[Collected data]
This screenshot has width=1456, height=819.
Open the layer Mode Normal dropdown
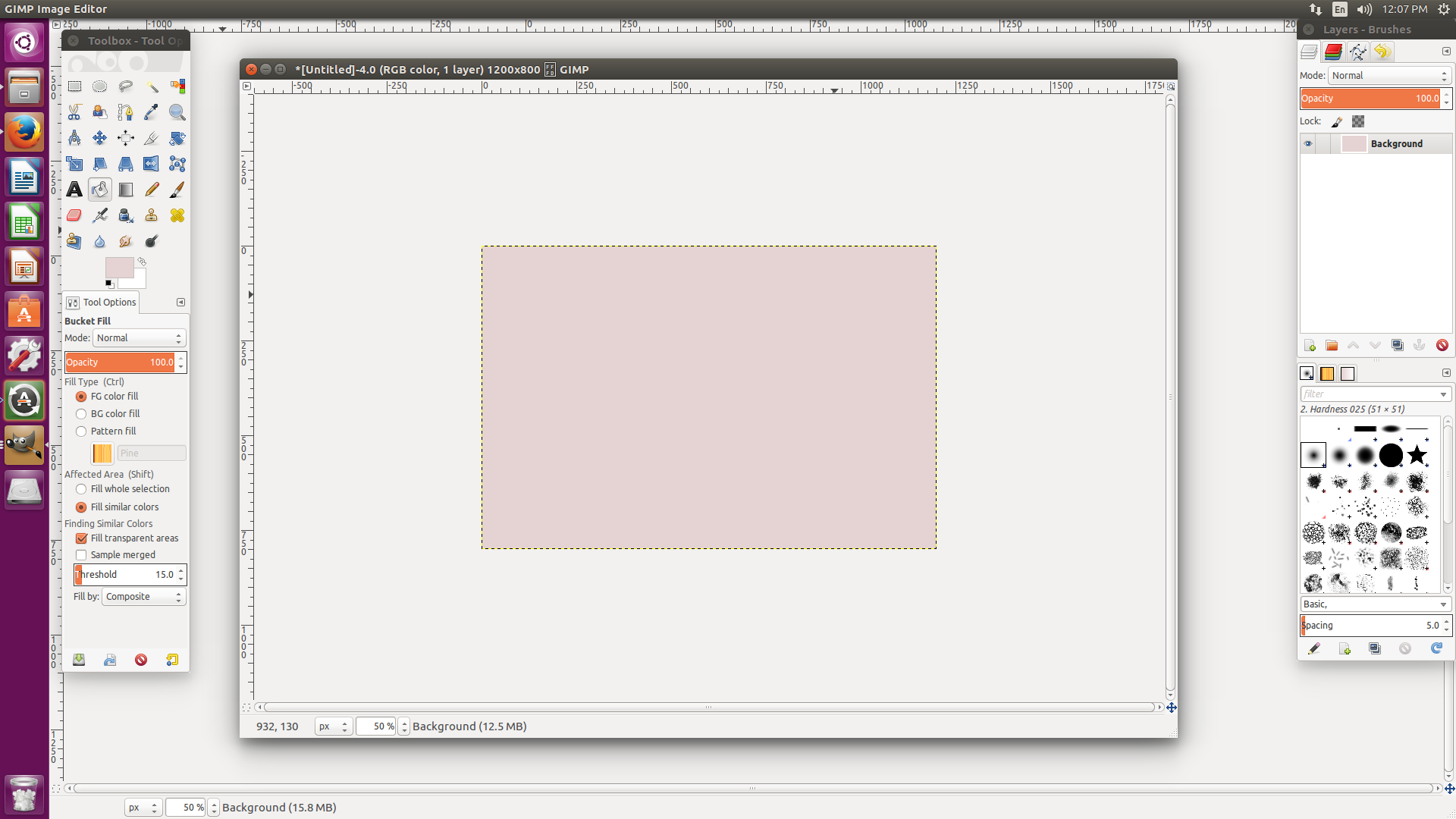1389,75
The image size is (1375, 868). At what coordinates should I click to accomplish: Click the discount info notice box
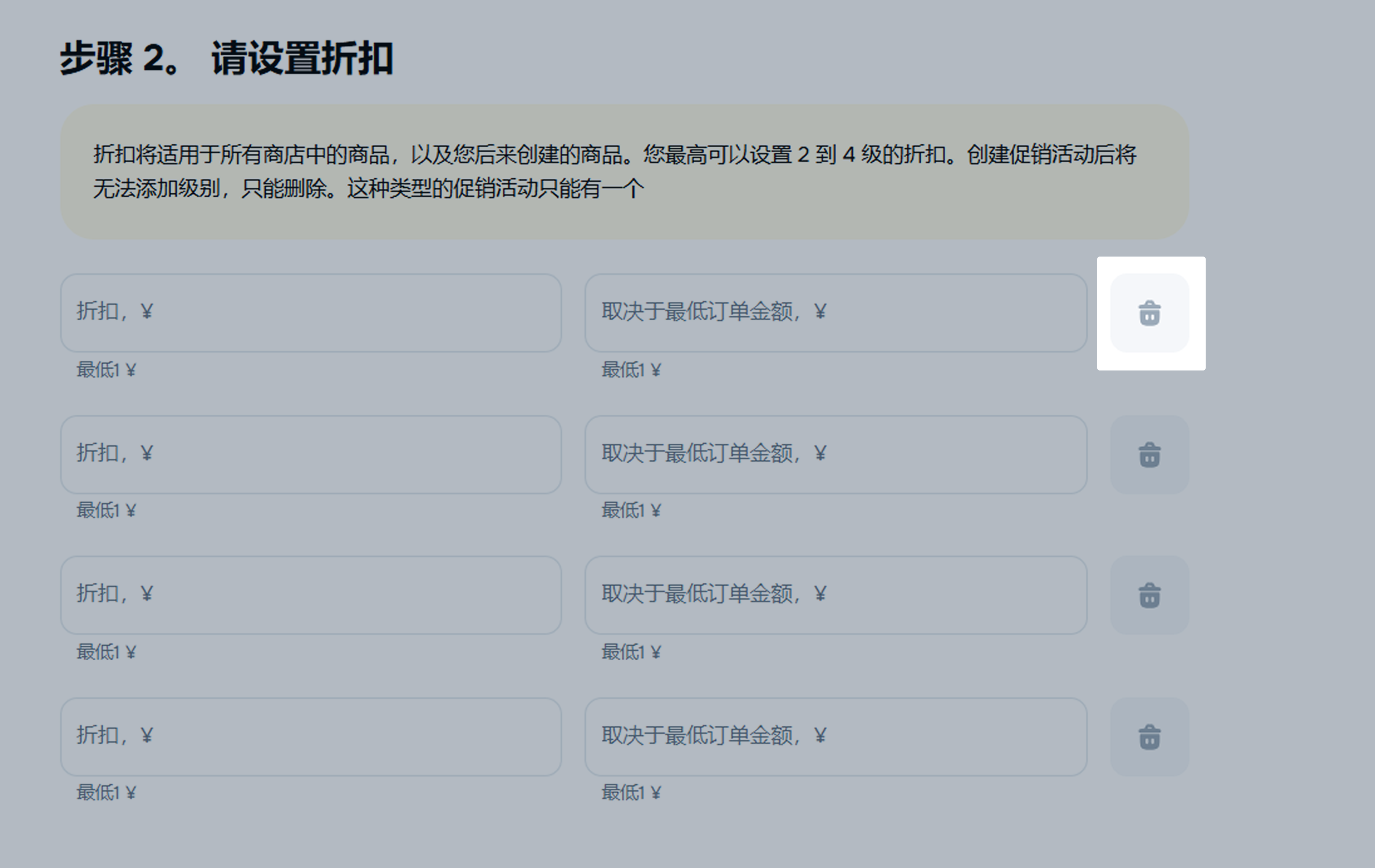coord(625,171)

What is required: Print out the records in full and exactly, dropping every picture.

Written response:
This screenshot has width=1456, height=819.
Open the layer Mode Normal dropdown
1389,75
The image size is (1375, 868). At what coordinates should I click to accomplish: Click the discount info notice box
coord(625,171)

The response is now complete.